L’evento criminoso è stato prontamente denunciato alle autorità competenti, ma invitiamo ai cittadini di Martina Franca e della Valle d’Itria di far sentire la propria vicinanza all’evento che prova a puntare i riflettori sui modelli economici alternativi, sulle isole culturali che non trovano spazio sulle copertine.

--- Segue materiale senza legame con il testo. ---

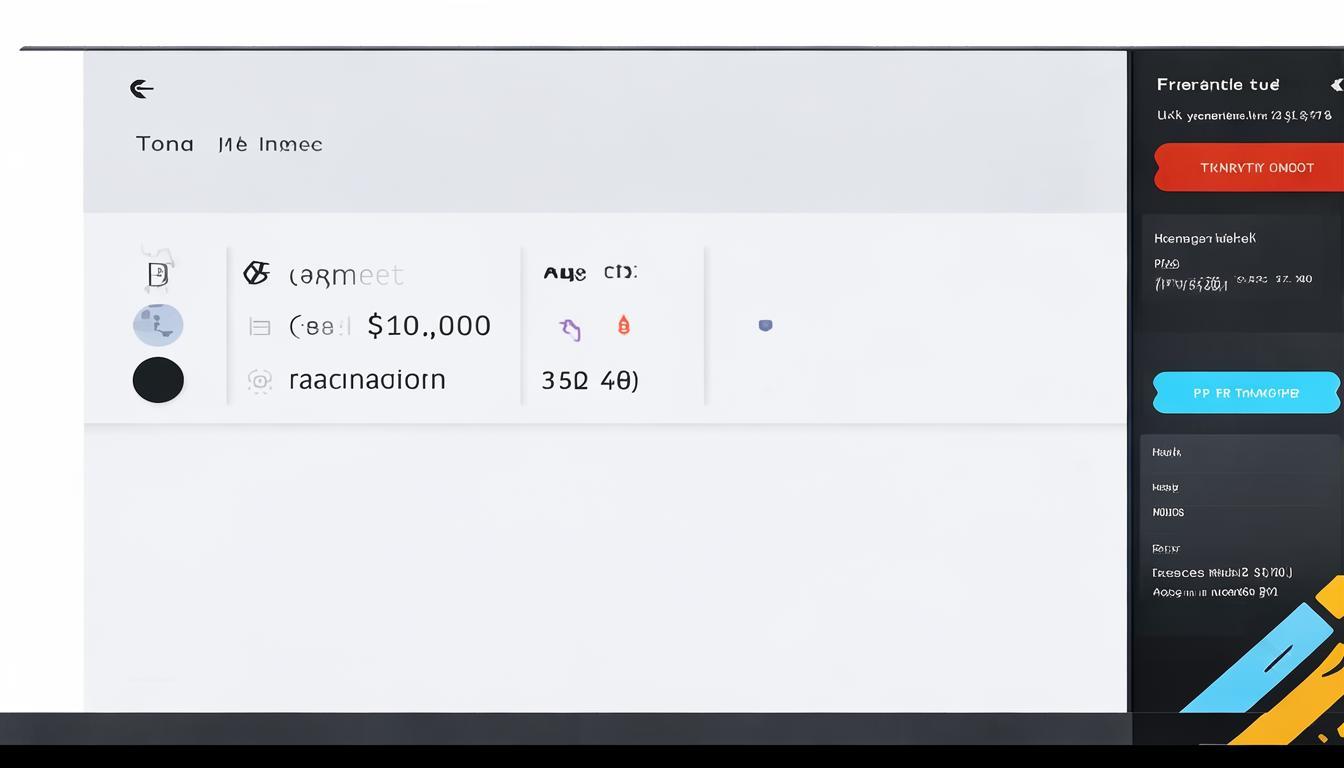
Task: Click the solid black circle swatch
Action: [158, 380]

Manufacta è nato con l’intento di rendere viva la parte più antica del centro storico di Martina Franca, chiamato u Curdunnidde, spesso marginalizzata, perché dentro a u Curdunnidde ci son delinquenti, drogati, puttane. Come la storia dello Spirito di cinquant’anni fa. Si diceva di non andare perché dentro a u Curdunnidde c’era lo spirito.

Forse adesso lo spirito c’è veramente, lo spirito di tredici ragazzi ed artigiani, che stanno tentando di far allungare quella passeggiata oltre i pregiudizi, con le loro creazioni, con l’apertura di un posto straordinario che suscita meraviglia a chi lo visita. E lo sforzo pionieristico dei ragazzi dell’associazione Terra Terra, di Artefranca , di tutti gli espositori e delle loro embrionali microimprese per lasciare aperta questa perla, si scontra con ragazzate, forse, o peggio con una precisa strategia di boicottare questo tentativo testardo di rendere viva e vissuta per gli sconosciuti e per la gente del posto questo pezzo di periferia.

Adesso tocca ad ognuno rendere cinque minuti di passeggiata un segno di reazione per la civiltà ed il sostegno ad un progetto che è di tutti.